Kedatangan suratnya yang mengabarkan akan pulang, menggerakkanku segera berkemas. Besok aku akan ikut berlayar, pulang. Malam terasa sangat panjang, aku seperti bocah kecil yang dijanjikan mainan baru ketika bangun pagi besok, gelisah, tak bisa tidur. Enam bulan bukan waktu sebentar untuk merindukannya. Sekarang saatnya untuk bertemu.

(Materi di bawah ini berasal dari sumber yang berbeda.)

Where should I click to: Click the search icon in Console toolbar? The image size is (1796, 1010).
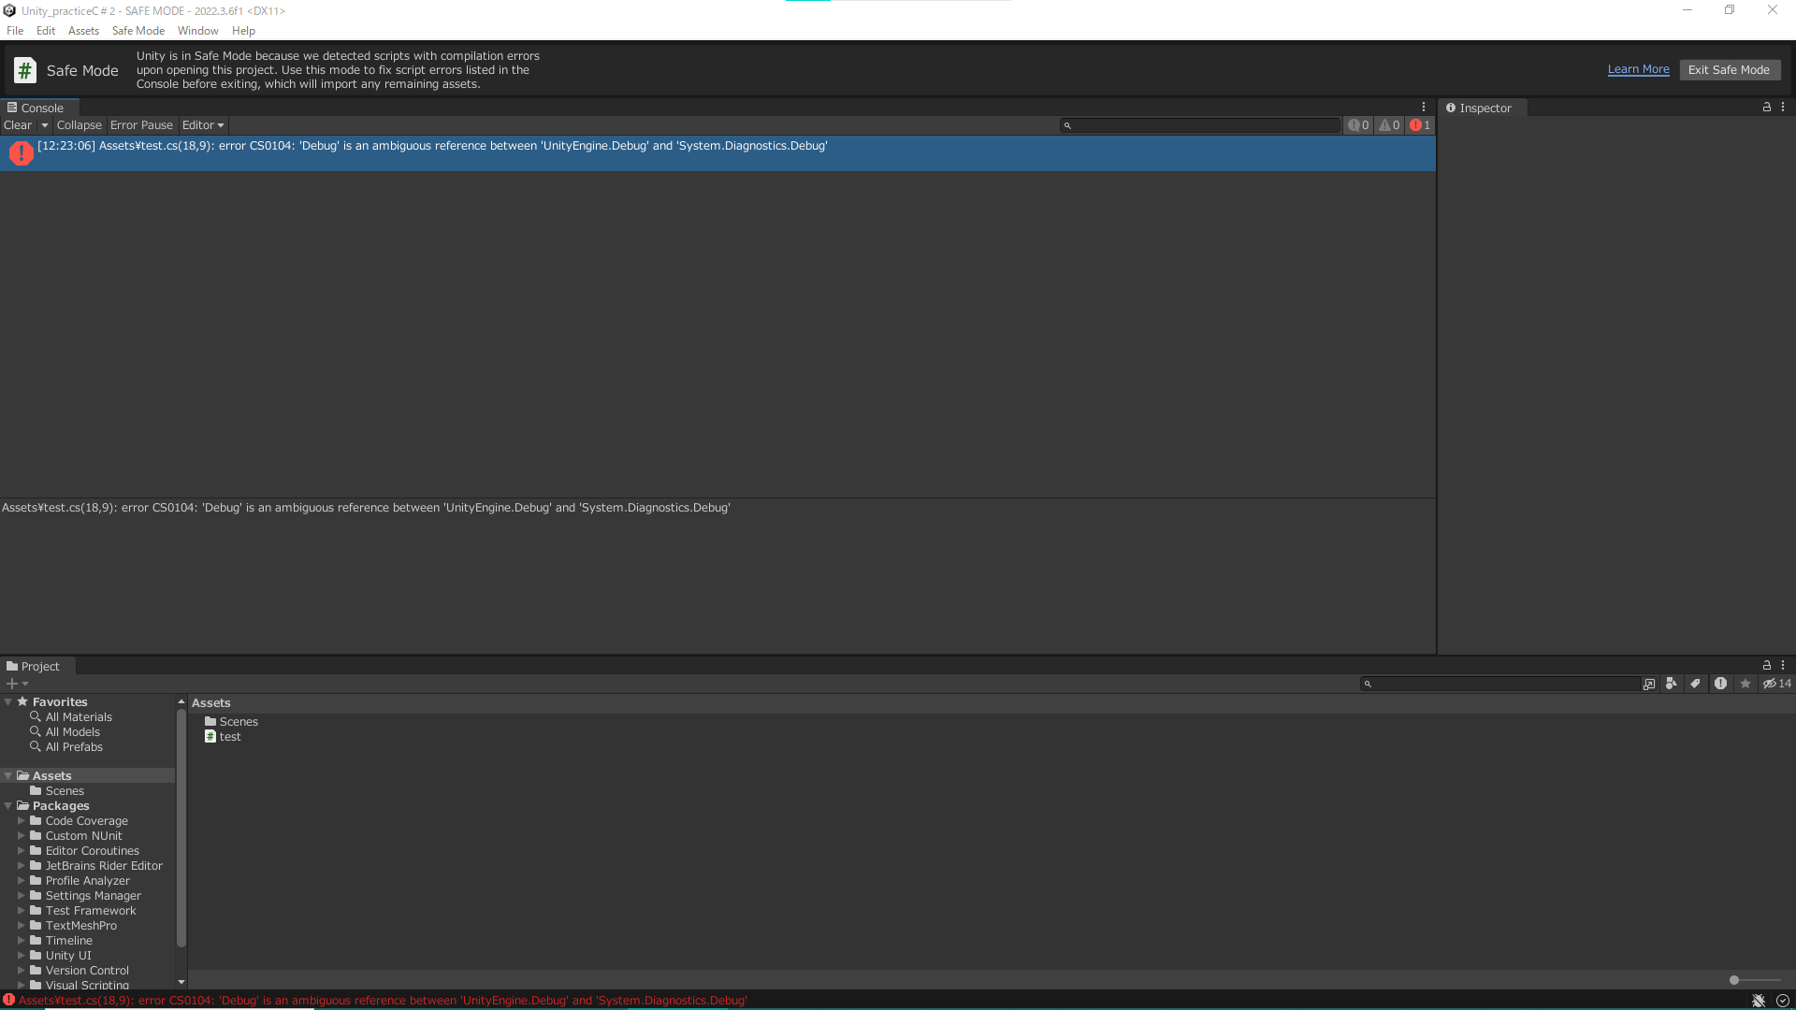point(1068,124)
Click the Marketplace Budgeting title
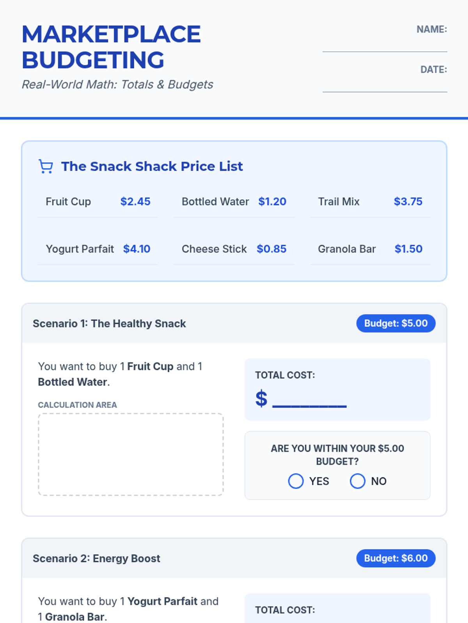The image size is (468, 623). tap(111, 47)
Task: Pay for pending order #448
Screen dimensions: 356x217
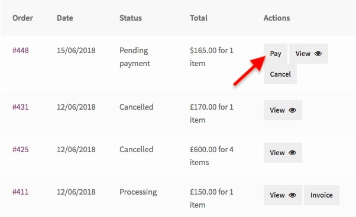Action: pos(276,54)
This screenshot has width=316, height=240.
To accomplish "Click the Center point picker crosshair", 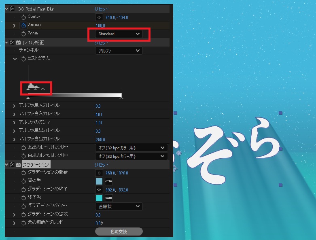I will 99,17.
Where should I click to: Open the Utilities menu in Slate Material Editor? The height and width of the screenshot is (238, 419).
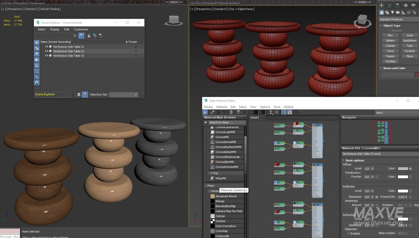(288, 107)
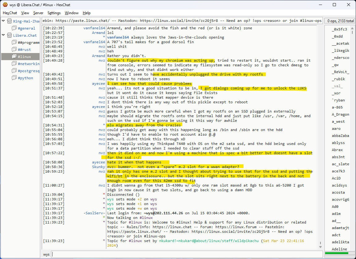Select user A_Dragon in the user list
The width and height of the screenshot is (356, 259).
340,114
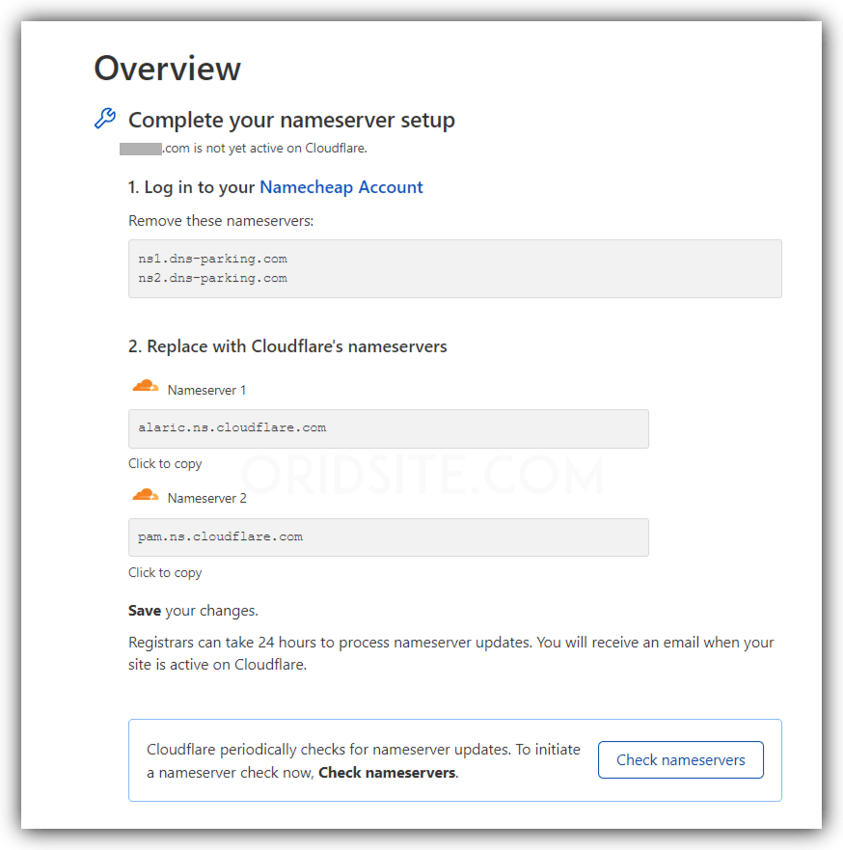Click the Check nameservers button
Viewport: 843px width, 850px height.
(x=680, y=759)
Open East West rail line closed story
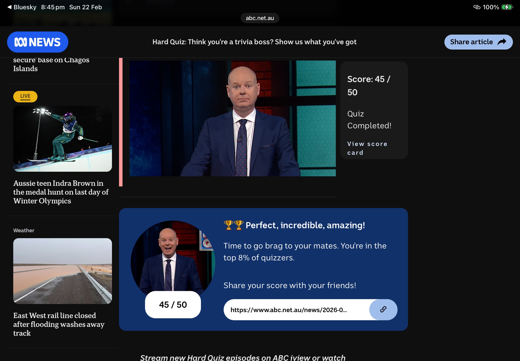The image size is (520, 361). pos(59,324)
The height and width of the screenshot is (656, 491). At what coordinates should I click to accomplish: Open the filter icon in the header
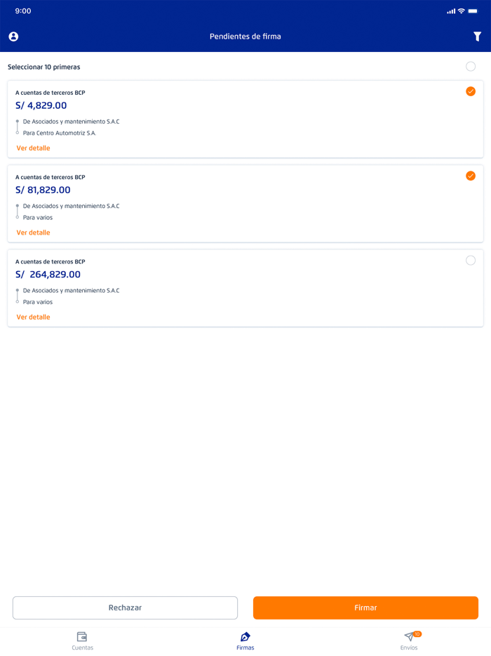(x=478, y=37)
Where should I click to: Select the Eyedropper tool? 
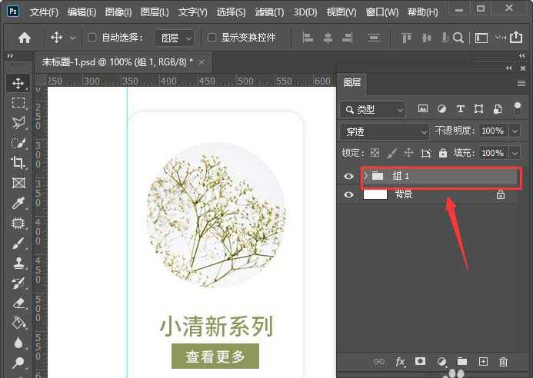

Pukul 10.00 Kapal Badak meninggalkan dermaga.Perjalanan empat jam setengah segera dimulai. Sebentar lagi kami akan melintasi pulau-pulau kecil yang menawarkan keindahannya. Pulau Handeuleum sudah mulai terlihat. Pulau yang hampir seluruh permukaannya ditutupi pohon bakau/mangrove sungguh pemandangan yang mempesona. Dominasi warna hijau di tengah birunya laut. Di sisi luar pulau, pasir putih tampak berkilau.
Lagi-lagi anganku melayang padanya. Seandainya dia kini berada di sini, bersama menikmati semua keindahan alam ini. Aku membayangkannya duduk di bagian depan kapal, dia mencoba menyentuh buih di permukaan air laut.
"Hati-hati. Awas jatuh!" kata-kata itu terlontar begitu saja.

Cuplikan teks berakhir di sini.